>> Start Provided records
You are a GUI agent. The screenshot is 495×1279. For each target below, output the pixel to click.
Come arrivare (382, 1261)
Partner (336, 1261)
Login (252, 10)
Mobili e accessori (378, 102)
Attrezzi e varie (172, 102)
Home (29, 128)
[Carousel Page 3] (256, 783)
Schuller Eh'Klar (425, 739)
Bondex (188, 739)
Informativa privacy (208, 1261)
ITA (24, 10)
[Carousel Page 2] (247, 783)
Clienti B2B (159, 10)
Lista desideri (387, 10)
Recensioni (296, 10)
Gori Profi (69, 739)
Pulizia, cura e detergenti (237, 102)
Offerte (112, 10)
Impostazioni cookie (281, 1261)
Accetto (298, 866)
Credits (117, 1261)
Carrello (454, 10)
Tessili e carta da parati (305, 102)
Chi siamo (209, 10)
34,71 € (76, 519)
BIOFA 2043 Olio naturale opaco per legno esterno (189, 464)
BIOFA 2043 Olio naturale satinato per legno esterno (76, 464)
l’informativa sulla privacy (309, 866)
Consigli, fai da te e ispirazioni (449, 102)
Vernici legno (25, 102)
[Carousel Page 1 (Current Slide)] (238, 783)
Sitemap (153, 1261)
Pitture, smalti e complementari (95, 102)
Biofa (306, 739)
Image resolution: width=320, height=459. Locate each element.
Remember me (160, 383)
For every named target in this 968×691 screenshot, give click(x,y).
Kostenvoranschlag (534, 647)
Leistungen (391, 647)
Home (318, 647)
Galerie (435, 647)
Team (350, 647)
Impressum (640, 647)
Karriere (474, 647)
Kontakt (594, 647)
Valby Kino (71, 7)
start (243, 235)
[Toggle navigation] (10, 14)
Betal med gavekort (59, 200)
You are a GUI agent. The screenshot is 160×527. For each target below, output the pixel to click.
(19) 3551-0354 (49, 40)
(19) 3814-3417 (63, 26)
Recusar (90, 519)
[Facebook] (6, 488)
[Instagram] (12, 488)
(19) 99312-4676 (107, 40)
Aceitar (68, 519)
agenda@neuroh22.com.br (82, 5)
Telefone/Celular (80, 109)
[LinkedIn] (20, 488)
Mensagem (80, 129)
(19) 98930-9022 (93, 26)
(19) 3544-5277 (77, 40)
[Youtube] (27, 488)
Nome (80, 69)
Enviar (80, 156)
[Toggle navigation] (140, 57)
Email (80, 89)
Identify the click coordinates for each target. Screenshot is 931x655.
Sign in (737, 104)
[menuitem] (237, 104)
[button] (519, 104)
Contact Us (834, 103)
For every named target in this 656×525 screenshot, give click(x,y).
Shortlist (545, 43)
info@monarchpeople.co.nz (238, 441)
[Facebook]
>> End Provided records
» Your objective: Scale the material from the line containing "[Toggle navigation] (10, 14)" through the end of the material: reproduce each of those lines, requests included, multiplying every coordinate in the answers by 1.8 and rounding to whole numbers, with halves rounded up. Leave all numbers in the requests unchanged.

» Complete output:
[Toggle navigation] (18, 25)
Betal med gavekort (106, 360)
You are a GUI agent. The screenshot is 160×527. For each target below, output the pixel to click.
(19) 3551-0354 (88, 72)
(19) 3814-3417 (113, 47)
Recusar (162, 934)
[Facebook] (11, 878)
[Instagram] (22, 878)
(19) 99312-4676 (193, 72)
Aceitar (122, 934)
agenda@neuroh22.com.br (148, 9)
Telefone/Celular (144, 196)
[LinkedIn] (36, 878)
Mensagem (144, 232)
(19) 98930-9022 (167, 47)
(19) 3544-5277 (139, 72)
[Youtube] (49, 878)
Nome (144, 124)
Enviar (144, 281)
[Toggle navigation] (252, 103)
Email (144, 160)
Identify the click coordinates for each target. Screenshot is 931x655.
Sign in (1327, 187)
[menuitem] (427, 187)
[button] (934, 187)
Contact Us (1501, 185)
For every named target in this 656×525 screenshot, give click(x,y).
Shortlist (981, 77)
info@monarchpeople.co.nz (428, 794)
[Facebook]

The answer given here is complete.